Cost Overruns in Public Projects

Today we have an entry from the “no surprise to anyone who’s ever read a newspaper” department. Underestimating Costs in Public Works Projects: Error or Lie? by Flyvbjerg, Skamris Holm & Buhl, originally published in 2002, has just been released as a free arXiv download. The authors examined 258 transportation infrastructure projects in 20 countries on five continents, completed between 1927 and 1998, and worth a combined $90 billion in 1995 prices. This “first statistically significant study of cost escalation in transportation infrastructure projects” led to the following findings:

  • Costs are underestimated in 9 out of 10 transportation infrastructure projects.
  • Actual costs are on average 20–45% above estimates, depending on project type.
  • Cost underestimation is a global phenomenon, though more pronounced in developing nations.
  • Cost underestimation has not decreased over the past 70 years. No learning that would improve cost estimate accuracy seems to take place.
  • Cost underestimation cannot be explained by error and seems to be best explained by strategic misrepresentation, i.e. lying.

The authors do not wish to single out public transportation spending. They had insufficient data on privately financed projects to determine if they fare any better, while other types of large public projects appeared to be just as prone to cost underestimation. Still, regarding the specific case that they did examine:

We conclude that the cost estimates used in public debates, media coverage, and decision making for transportation infrastructure development are highly, systematically, and significantly deceptive. So are the cost-benefit analyses into which cost estimates are routinely fed to calculate the viability and ranking of projects. The misrepresentation of costs is likely to lead to the misallocation of scarce resources, which, in turn, will produce losers among those financing and using infrastructure, be they tax payers or private investors.

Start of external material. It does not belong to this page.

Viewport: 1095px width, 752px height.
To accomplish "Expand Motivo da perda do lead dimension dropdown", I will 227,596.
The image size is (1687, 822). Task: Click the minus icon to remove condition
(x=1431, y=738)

To ameliorate this sad state, the authors suggest developing “institutional checks and balances – including financial, professional, or even criminal penalties for consistent or foreseeable estimation errors.” As far as I’m aware, nothing of the sort has happened since 2002, and public projects merrily continue to overrun their cost estimates.

2 thoughts on “Cost Overruns in Public Projects”

  1. Since contracts are usually awarded to the lowest bidder and once a project is underway it is usually more costly to change contractors than to pay an existing contractor more, (particularly when legal fees are involved) the incentive is for a contractor to underestimate costs when placing the initial bid and to count on being able to charge more than the stated bid once work is begun.

    I have seen this a lot, both in the private and the public sector. The only way I see around it is to include a contractor’s past performance as a factor in the bidding process and to exclude those who have a high overrun percentage, or to simply not allow change orders once the bid is awarded and force the contractor to assume any overages. I don’t see the public sector adopting either of those policies, unfortunately.

  2. I just read an amusing USA Today report on the eternally delayed Berlin airport and other large-scale planning failures in Germany. It brought up another good point that’s specific to public projects: politicians may propose them for their own personal prestige. Those politicians are happy to accept unrealistically low bids in order to get the project started, and have no incentive to enforce realistic bids that might kill the project.